The case of Michael Lubahn Clark, who was apprehended more than three decades after his ex-wife Carol Lubahn vanished from their Torrance, California, home in late March 1981, is the subject of NBC’s “Dateline: Secrets in the Mist.” The episode provides a detailed account of the circumstances surrounding his early 2011 arrest as well as how he continued to fabricate details on the location of Carol’s remains. So, who is Michael and how was he detained for Carol Lubahn’s murder? Let’s investigate.
Who is Michael Lubahn Clark?
Following their graduation from Torrance, California’s North High School, in Los Angeles County, Michael Lubahn Clark (who later deleted the Lubahn from his name) and Carol Jeanne Meyer Lubahn were high school sweethearts. They were married in 1972. Michael Clark Jr. and Brandi Clark were the couple’s children, and they were married for almost ten years. The programme emphasised how Michael was regarded like a son by Carol’s father, Milton Meyer, and worked for him at Pioneer Painting, which specialises in residential painting.

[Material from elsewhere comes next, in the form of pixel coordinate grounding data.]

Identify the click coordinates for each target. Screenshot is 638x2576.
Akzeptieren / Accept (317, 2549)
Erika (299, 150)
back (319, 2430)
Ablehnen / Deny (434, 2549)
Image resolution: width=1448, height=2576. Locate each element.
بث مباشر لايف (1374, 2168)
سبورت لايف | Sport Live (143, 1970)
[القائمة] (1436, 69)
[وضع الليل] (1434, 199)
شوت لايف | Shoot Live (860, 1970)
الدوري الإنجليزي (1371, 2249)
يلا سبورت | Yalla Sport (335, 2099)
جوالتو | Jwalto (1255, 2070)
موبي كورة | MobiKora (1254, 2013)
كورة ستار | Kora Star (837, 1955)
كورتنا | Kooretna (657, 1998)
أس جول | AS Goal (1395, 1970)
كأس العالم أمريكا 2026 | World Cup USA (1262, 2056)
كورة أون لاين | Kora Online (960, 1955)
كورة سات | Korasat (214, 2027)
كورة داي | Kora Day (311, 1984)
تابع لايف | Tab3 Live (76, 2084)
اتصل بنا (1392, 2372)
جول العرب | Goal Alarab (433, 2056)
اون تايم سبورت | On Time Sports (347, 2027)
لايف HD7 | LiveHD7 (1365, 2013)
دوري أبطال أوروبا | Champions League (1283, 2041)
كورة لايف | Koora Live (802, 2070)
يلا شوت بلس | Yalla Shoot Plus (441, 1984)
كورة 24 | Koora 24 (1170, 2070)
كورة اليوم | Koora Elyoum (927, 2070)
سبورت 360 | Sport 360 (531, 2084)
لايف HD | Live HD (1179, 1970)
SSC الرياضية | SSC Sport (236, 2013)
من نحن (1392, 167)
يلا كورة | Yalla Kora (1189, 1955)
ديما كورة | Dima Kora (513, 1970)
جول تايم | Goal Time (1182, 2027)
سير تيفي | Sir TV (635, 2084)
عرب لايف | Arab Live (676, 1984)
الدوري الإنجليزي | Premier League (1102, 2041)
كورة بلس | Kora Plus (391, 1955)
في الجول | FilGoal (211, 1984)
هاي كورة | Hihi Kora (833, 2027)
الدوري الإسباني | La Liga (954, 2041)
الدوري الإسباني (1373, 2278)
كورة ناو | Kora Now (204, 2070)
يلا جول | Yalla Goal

However, because they were newlyweds, they quickly began to have a variety of marital problems. In 1980, Carol enrolled at El Camino College in Torrance to pursue a degree in architecture. In Torrance, California’s 17600 block of Cranbrook Avenue, they resided in a 600-700 square foot house. Michael was opposed to the idea of selling their house and moving into a bigger house, but she was. The programme said that Carol had two extramarital affairs and that he briefly left the house before they eventually made up.
The conflict between the two was obvious to Carol’s parents by March 1981. Michael Clark Jr., Michael’s son, said that his father had a short fuse and a long temper. Michael did not overreact frequently, but when he did, he could not hold back his rage. The show claims that when Michael found out about his ex-wife’s extramarital affairs, he hit and destroyed a bathroom mirror. When they went to her parents’ house for a family supper on March 29, 1981, Carol and Michael were last seen together.
Around 10:30 p.m. on March 31, according to Michael, Carol allegedly stormed out of the house following a contentious fight over selling the house. He claimed he was in the shower when she left on her own will and that he didn’t give it any thought. Until April 9, three days after Carol’s red 1979 Audi Fox was discovered abandoned at the now-gone Red Onion Restaurant in Redondo Beach, he did not notify the authorities that she was missing for more than a week. He was a figure of interest to the police, but there was no concrete proof connecting him to the crime.
Over the years, Michael had maintained that someone had secretly entered the former Lubahn home, going through the mail, and taking Carol’s clothes off. Additionally, he said that he received calls at his home over the holidays from an unknown caller who abruptly ended the contact. I don’t know how long that lasted, he said. I didn’t believe it to be her. When all else failed, I finally started responding in her name. In 1997, retired Torrance Police Detective Allen Tucker restarted the investigation and looked in vain for her remains in her previous residence.
According to the authorities, Michael was detained because of his contradictory statements. On December 14, 2012, he got a letter from Carol’s mother, which caused him to have a change of heart while he was incarcerated. He had already received a second-degree murder conviction for Carol’s passing. She allegedly left the house on March 31, 1981, and returned at 1:30 am, saying she was with another man, according to Michael’s testimony during his sentencing hearing in early January 2013. He said that after another argument, he shoved her, causing her to fall and strike her head on a coffee table.
He altered his tale after being pressed hard and admitted to punching her. In any case, when he discovered she had passed away, he freaked out, wrapped her body in a carpet, and took a drive to Point Vicente in Rancho Palos Verdes, next to a lighthouse. He claimed that before getting on a raft and swimming 200 yards past the kelp line, he put on flippers and a wet suit. He asserted that he submerged Carol’s body, weighted by a cinder block, in the water. Even better, he offered to go with the divers to the area of the ocean where he dumped her body.
However, the prosecution asserted that he falsified some of his story during the polygraph examination. John Lewin, a deputy district attorney, remarked, “The truth doesn’t always come out in one go. You keep drawing it out, and it comes out in pieces. Melba Meyer, Cindy’s mother, said she never truly felt her former son-in-law was guilty of the murder until she saw him in his 2012 trial. Meyer was 86 years old at the time. He always had so many stories, she observed. I just couldn’t fathom how a parent could subject his kids to that.
However, Michael and his kids remained close, and at a hearing in December 2012, Michael Jr. asked for a light sentence. “I lost my mother 32 years ago,” he said. I still have the same concerns today, but I now risk losing a second parent. I would miss spending time with him if he were imprisoned. It will be difficult to observe how the world develops without him. Michael asserted that he committed his crimes out of fear of having to leave his young children and serve time in jail. On January 8, 2013, he received a 15-year sentence to life in prison.